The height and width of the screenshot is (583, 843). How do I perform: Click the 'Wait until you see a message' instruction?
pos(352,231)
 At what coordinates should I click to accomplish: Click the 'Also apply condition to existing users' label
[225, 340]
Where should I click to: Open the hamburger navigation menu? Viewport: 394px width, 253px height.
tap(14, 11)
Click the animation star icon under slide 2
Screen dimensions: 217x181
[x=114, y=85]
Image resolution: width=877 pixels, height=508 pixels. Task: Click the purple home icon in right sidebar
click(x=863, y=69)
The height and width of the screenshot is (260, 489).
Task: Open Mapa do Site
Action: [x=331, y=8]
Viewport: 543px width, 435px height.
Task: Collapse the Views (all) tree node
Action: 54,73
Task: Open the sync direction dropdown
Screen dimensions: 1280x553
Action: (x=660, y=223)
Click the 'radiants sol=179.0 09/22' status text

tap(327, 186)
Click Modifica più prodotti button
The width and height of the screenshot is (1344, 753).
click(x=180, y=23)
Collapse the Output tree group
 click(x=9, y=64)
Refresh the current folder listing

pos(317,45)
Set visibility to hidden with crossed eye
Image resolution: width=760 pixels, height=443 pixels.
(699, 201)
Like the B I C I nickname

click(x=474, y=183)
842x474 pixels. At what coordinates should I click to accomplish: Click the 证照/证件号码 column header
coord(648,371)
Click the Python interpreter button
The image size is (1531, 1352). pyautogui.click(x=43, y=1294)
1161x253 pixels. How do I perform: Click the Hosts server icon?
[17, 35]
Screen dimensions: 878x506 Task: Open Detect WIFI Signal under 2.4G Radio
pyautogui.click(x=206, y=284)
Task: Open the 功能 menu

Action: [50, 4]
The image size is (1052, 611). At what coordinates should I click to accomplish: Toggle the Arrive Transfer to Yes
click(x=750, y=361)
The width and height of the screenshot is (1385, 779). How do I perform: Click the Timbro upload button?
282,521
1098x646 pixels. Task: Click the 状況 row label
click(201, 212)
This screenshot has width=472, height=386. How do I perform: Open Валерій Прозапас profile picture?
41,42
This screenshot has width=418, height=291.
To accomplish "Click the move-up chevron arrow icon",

☆ ☆ ☆ ☆ ☆

__Directions__: Copy these lines word for word.

__Written answer__:
The height and width of the screenshot is (583, 843). How do I perform: Click the 'Wait until you see a message' instruction?
pos(352,231)
 At what coordinates should I click to accomplish: Click the 'Also apply condition to existing users' label
[225, 340]
Where should I click to: Open the hamburger navigation menu? Viewport: 394px width, 253px height.
tap(14, 11)
Click the animation star icon under slide 2
Screen dimensions: 217x181
[x=114, y=85]
Image resolution: width=877 pixels, height=508 pixels. Task: Click the purple home icon in right sidebar
click(x=863, y=69)
The height and width of the screenshot is (260, 489).
Task: Open Mapa do Site
Action: [x=331, y=8]
Viewport: 543px width, 435px height.
Task: Collapse the Views (all) tree node
Action: 54,73
Task: Open the sync direction dropdown
Screen dimensions: 1280x553
Action: (x=660, y=223)
Click the 'radiants sol=179.0 09/22' status text

tap(327, 186)
Click Modifica più prodotti button
The width and height of the screenshot is (1344, 753).
click(x=180, y=23)
Collapse the Output tree group
 click(x=9, y=64)
Refresh the current folder listing

pos(317,45)
Set visibility to hidden with crossed eye
Image resolution: width=760 pixels, height=443 pixels.
(699, 201)
Like the B I C I nickname

click(x=474, y=183)
842x474 pixels. At what coordinates should I click to accomplish: Click the 证照/证件号码 column header
coord(648,371)
Click the Python interpreter button
The image size is (1531, 1352). pyautogui.click(x=43, y=1294)
1161x253 pixels. How do I perform: Click the Hosts server icon?
[17, 35]
Screen dimensions: 878x506 Task: Open Detect WIFI Signal under 2.4G Radio
pyautogui.click(x=206, y=284)
Task: Open the 功能 menu

Action: [50, 4]
The image size is (1052, 611). At what coordinates should I click to accomplish: Toggle the Arrive Transfer to Yes
click(x=750, y=361)
The width and height of the screenshot is (1385, 779). How do I perform: Click the Timbro upload button?
282,521
1098x646 pixels. Task: Click the 状況 row label
click(201, 212)
This screenshot has width=472, height=386. How do I perform: Open Валерій Прозапас profile picture?
41,42
This screenshot has width=418, height=291.
To accomplish "Click the move-up chevron arrow icon",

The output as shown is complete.